I saw an ad on RTE last night, I think during questions and answers, for the ESB, now, can anyone please advise me why a semi-state company such as the Electricity Supply Board has an advertising budget when they are practically a Monopoly? Who are they trying to sell to exactly? Could the money not be used elsewhere ? say, to take down the cost of electricity for it's customers perhaps, or be used in creating an efficient customer services department which is deplorable?

More waste of taxpayers money


----------



## ajapale (30 Sep 2008)

Havealaugh said:


> .... used in creating an efficient customer services department which is deplorable?

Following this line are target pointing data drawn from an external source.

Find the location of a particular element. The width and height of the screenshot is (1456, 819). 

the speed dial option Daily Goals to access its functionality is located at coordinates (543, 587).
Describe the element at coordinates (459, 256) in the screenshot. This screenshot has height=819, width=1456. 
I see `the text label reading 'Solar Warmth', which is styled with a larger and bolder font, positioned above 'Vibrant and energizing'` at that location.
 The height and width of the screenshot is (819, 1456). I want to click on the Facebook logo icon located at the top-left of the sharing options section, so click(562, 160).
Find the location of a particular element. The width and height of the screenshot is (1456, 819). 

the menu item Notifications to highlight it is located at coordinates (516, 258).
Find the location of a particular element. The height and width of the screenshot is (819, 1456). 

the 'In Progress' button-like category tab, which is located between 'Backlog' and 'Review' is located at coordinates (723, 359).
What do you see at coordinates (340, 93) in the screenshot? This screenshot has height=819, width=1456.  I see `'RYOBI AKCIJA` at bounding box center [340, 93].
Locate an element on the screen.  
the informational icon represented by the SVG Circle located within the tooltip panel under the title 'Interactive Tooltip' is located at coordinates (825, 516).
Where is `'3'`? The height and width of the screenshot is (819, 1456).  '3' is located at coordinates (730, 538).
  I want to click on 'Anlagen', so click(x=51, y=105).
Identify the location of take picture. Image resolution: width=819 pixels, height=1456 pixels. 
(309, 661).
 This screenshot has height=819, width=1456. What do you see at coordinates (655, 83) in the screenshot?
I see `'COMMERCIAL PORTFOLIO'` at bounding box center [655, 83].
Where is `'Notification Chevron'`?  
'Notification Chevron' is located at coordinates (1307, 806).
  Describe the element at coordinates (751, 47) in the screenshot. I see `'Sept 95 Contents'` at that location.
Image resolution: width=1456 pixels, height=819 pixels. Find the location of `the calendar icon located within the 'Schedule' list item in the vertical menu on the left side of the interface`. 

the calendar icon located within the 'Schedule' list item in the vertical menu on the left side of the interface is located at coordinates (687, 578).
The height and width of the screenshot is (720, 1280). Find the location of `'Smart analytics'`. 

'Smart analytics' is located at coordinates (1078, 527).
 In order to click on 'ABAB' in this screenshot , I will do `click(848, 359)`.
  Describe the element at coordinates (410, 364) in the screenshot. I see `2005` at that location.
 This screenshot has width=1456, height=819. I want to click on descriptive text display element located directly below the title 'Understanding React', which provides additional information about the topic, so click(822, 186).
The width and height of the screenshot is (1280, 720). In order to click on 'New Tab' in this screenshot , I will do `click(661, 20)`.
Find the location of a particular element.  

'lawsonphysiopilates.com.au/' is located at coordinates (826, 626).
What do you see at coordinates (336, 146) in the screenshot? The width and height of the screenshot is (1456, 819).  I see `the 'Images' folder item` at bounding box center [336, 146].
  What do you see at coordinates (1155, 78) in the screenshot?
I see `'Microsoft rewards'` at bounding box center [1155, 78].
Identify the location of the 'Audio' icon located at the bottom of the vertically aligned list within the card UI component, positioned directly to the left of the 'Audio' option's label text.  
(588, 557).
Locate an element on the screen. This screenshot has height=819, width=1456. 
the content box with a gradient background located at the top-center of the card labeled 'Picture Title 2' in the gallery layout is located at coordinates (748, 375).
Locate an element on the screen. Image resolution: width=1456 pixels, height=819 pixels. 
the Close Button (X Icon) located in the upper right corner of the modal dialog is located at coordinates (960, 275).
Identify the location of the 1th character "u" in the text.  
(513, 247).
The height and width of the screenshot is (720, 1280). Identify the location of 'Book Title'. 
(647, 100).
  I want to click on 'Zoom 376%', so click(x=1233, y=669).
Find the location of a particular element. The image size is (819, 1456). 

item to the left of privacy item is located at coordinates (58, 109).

Ive never heard anyone complain about the ESB's customer services department. Perhaps you could give a few examples of poor customer service from the ESB? Are they as bad as BT, Chorus/NTL for example.


----------



## rmelly (30 Sep 2008)

No problems with the ESB, however I agree wholeheartedly with the main point, and wonder the same EVERY time I hear/see an ad for effective state monopolies. It might only be a few hundred thousand euros, but can anyone explain WHY the ads are necessary? Same for An Post?


----------



## micmclo (30 Sep 2008)

An Post have competition though

Yeah, it's strange alright to have the ESB doing ads, don't quite understand it myself


----------



## rmelly (30 Sep 2008)

micmclo said:


> An Post have competition though
> 
> Yeah, it's strange alright to have the ESB doing ads, don't quite understand it myself


 
They don't really, not for standard mail for the general public.


----------



## z103 (30 Sep 2008)

It's for all those people with gas lamps and their own generators.


----------



## Purple (30 Sep 2008)

Havealaugh said:


> I saw an ad on RTE last night, I think during questions and answers, for the ESB, now, can anyone please advise me why a semi-state company such as the Electricity Supply Board has an advertising budget when they are practically a Monopoly? Who are they trying to sell to exactly? Could the money not be used elsewhere ? say, to take down the cost of electricity for it's customers perhaps, or be used in creating an efficient customer services department which is deplorable?
> 
> More waste of taxpayers money


Good point!


----------



## Purple (30 Sep 2008)

ajapale said:


> Ive never heard anyone complain about the ESB's customer services department. Perhaps you could give a few examples of poor customer service from the ESB? Are they as bad as BT, Chorus/NTL for example.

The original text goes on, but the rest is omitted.